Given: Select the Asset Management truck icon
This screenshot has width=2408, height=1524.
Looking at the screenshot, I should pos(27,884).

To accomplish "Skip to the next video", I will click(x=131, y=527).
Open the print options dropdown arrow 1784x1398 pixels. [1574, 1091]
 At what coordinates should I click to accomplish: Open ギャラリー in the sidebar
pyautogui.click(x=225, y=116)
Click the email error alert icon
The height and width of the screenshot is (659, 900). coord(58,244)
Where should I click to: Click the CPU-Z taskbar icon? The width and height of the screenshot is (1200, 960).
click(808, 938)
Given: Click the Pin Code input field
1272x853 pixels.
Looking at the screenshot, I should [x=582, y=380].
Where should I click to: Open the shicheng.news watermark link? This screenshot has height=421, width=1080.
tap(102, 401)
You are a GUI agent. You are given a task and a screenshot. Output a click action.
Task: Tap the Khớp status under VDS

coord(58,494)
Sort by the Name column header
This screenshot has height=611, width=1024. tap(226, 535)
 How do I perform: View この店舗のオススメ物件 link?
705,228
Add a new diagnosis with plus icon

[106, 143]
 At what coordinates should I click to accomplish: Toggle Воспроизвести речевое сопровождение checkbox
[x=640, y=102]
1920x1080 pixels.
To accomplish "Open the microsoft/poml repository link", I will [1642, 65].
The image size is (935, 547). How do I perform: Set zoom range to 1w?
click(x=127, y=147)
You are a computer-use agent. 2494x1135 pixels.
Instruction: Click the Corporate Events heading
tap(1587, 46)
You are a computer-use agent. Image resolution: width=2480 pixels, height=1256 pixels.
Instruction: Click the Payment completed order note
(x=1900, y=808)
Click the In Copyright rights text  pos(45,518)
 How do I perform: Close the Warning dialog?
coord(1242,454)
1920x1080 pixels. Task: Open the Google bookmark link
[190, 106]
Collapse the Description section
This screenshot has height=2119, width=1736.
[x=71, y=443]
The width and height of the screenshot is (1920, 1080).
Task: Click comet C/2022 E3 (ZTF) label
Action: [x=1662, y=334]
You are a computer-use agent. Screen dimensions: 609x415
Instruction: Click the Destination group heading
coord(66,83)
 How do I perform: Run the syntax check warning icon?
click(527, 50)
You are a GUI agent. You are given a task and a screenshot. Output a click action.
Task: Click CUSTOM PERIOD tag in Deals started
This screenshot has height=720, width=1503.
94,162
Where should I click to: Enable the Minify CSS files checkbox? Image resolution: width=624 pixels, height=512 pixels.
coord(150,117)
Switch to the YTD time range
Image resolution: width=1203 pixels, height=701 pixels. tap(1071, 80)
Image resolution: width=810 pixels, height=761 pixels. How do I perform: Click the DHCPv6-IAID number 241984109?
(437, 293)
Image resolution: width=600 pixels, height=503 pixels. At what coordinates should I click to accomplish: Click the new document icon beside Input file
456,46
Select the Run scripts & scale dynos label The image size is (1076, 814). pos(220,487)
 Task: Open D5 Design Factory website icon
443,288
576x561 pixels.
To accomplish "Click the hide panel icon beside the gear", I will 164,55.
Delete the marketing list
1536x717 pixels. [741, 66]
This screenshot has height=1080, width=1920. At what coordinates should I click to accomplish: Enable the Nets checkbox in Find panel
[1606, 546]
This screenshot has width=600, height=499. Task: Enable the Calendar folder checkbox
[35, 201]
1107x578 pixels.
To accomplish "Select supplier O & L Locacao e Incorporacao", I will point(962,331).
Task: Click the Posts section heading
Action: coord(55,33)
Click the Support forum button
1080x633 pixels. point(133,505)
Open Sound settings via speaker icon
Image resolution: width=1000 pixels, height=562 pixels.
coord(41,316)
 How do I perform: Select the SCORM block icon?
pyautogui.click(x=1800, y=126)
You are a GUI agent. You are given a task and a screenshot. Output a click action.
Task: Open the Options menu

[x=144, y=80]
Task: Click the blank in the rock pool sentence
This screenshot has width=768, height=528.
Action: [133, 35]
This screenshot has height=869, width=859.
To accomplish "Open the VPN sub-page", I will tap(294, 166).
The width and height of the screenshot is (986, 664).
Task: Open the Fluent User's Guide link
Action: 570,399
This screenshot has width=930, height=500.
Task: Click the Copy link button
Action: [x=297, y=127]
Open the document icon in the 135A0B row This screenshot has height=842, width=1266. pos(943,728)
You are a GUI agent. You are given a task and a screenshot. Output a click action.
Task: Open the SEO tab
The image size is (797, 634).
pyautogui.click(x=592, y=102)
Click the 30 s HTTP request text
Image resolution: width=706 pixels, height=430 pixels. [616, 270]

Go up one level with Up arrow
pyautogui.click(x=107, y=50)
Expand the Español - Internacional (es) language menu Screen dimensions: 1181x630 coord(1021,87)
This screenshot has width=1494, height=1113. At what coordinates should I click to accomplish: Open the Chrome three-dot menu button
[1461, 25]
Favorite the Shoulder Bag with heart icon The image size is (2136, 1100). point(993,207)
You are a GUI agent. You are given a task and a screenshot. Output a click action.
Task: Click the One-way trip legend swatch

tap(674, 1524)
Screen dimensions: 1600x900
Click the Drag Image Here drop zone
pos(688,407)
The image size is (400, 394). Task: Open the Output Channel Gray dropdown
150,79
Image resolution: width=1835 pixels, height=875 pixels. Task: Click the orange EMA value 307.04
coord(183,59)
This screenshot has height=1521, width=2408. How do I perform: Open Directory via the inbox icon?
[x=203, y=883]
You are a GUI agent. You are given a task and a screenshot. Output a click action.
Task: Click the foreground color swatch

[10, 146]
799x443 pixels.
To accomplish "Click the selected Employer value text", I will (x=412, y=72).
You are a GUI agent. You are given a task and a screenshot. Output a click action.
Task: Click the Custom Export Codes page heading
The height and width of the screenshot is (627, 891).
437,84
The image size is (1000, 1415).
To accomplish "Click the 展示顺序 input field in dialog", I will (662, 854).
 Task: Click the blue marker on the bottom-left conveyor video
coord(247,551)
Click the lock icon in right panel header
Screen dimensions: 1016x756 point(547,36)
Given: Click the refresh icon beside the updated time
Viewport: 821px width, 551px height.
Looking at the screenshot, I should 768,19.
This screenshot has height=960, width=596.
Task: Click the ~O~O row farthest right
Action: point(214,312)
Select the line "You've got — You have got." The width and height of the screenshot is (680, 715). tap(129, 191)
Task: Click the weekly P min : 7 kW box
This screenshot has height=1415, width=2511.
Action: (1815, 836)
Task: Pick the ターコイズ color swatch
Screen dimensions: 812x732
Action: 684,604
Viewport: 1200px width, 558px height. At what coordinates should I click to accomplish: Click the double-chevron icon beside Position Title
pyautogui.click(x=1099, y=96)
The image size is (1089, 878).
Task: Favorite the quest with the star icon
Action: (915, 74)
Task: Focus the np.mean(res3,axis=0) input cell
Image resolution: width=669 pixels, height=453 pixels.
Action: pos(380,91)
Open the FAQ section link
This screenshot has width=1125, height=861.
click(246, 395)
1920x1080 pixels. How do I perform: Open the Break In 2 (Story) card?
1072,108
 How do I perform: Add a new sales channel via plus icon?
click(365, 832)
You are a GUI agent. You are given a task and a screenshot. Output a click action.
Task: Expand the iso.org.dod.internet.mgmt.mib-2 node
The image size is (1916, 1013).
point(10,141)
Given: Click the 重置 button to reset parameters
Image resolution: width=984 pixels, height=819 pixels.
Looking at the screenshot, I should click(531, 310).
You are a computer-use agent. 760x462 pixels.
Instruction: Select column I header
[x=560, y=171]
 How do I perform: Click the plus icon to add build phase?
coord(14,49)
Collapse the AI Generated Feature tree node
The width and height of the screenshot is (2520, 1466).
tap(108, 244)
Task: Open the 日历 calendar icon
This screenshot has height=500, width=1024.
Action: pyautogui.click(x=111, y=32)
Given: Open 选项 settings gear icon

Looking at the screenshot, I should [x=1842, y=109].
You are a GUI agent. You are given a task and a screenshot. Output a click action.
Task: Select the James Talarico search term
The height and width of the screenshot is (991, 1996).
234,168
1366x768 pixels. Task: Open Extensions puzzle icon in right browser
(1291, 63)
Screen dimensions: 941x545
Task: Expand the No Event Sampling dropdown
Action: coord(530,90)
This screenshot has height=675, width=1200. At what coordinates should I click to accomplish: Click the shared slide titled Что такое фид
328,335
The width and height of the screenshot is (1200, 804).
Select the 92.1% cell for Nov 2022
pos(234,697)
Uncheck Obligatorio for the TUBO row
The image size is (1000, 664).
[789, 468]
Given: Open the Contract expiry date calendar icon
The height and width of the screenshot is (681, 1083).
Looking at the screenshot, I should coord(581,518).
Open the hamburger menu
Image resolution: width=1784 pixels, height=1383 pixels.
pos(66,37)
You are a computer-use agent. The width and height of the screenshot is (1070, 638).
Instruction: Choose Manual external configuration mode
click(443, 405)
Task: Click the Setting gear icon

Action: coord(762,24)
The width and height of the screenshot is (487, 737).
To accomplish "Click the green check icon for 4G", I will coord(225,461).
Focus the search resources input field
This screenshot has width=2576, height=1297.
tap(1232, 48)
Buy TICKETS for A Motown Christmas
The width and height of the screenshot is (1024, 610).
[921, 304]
================
Copy out the material from its first line through the line containing "tap(102, 401)", keeping every line as it appears.

Given: Select the Asset Management truck icon
This screenshot has width=2408, height=1524.
Looking at the screenshot, I should pos(27,884).

To accomplish "Skip to the next video", I will click(x=131, y=527).
Open the print options dropdown arrow 1784x1398 pixels. [1574, 1091]
 At what coordinates should I click to accomplish: Open ギャラリー in the sidebar
pyautogui.click(x=225, y=116)
Click the email error alert icon
The height and width of the screenshot is (659, 900). coord(58,244)
Where should I click to: Click the CPU-Z taskbar icon? The width and height of the screenshot is (1200, 960).
click(808, 938)
Given: Click the Pin Code input field
1272x853 pixels.
Looking at the screenshot, I should [x=582, y=380].
Where should I click to: Open the shicheng.news watermark link? This screenshot has height=421, width=1080.
tap(102, 401)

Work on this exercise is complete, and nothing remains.